His lab has developed a robotic platform called WormBot that simultaneously collects data from hundreds of parallel experiments to identify factors that influence the lifespan of C. elegans roundworm. He is also testing rapamycin in dogs. But no matter how busy he is, Kaberlein, 51, hits the makeshift gym in his garage three days a week and cycles through bench presses, squats, deadlifts and shoulder raises to maintain muscle mass.

“For most people over 50, muscle loss due to a sedentary lifestyle is usually one of the most important factors in future ill health,” he says.

Fitness experts argue endlessly about which exercise regimen is best for promoting health and strength in old age. Similarly, nutrition experts disagree on the optimal diet—time-restricted meals, intermittent fasting, keto, vegan, Mediterranean, and so on.

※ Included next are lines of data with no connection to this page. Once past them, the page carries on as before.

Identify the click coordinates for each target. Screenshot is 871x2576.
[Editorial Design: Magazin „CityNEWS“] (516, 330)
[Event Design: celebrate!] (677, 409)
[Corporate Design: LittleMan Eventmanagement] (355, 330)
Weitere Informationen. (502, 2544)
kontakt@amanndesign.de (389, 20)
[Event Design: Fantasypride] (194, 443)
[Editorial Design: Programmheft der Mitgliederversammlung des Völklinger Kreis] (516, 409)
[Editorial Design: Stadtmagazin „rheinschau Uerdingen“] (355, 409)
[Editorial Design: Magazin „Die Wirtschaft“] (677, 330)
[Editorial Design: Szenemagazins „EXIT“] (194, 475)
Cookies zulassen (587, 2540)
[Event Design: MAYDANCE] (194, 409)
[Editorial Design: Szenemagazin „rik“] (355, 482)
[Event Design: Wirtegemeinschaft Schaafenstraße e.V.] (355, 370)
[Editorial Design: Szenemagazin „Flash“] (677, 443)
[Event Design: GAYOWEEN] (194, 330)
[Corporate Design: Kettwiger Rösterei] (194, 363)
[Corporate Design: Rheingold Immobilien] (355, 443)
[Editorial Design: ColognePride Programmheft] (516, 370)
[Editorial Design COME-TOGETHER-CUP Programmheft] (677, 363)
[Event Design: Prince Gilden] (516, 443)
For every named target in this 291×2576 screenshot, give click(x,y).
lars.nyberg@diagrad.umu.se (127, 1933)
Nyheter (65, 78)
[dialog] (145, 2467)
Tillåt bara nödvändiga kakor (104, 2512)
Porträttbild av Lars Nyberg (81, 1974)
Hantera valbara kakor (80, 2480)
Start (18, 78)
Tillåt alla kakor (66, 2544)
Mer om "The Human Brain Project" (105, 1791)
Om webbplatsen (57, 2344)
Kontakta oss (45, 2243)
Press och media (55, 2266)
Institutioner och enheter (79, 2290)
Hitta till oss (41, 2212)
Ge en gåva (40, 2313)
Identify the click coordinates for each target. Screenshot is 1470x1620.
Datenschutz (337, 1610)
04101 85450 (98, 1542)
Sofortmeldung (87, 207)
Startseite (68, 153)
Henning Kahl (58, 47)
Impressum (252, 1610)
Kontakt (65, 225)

Animal studies provide compelling evidence that severe calorie restriction increases lifespan. It is notoriously difficult to determine if this is true for humans. Twenty years ago, the National Institute on Aging initiated a major study to measure the impact of a diet that cut calories by 25 percent. But even though the participants received counseling, software to track what they ate, and meals for a while, they cut calories by just 12 percent.

Becca Levy, professor of epidemiology and psychology at Yale University, points to another important, controllable influence on healthy longevity: our understanding of aging. In one study that was replicated around the world, Levy found that people in their 30s and 40s who had positive expectations of old age—for example, they equated it with wisdom rather than frailty—were more likely to have a good health decades later.

Another study found that older people who have a positive view of aging are much more likely to fully recover from a disabling injury. And in another, she found that a positive attitude towards old age was associated with a lower risk of developing Alzheimer's disease. Levy noticed that people with the brightest ideas about aging live an average of seven and a half years longer than those with the darkest.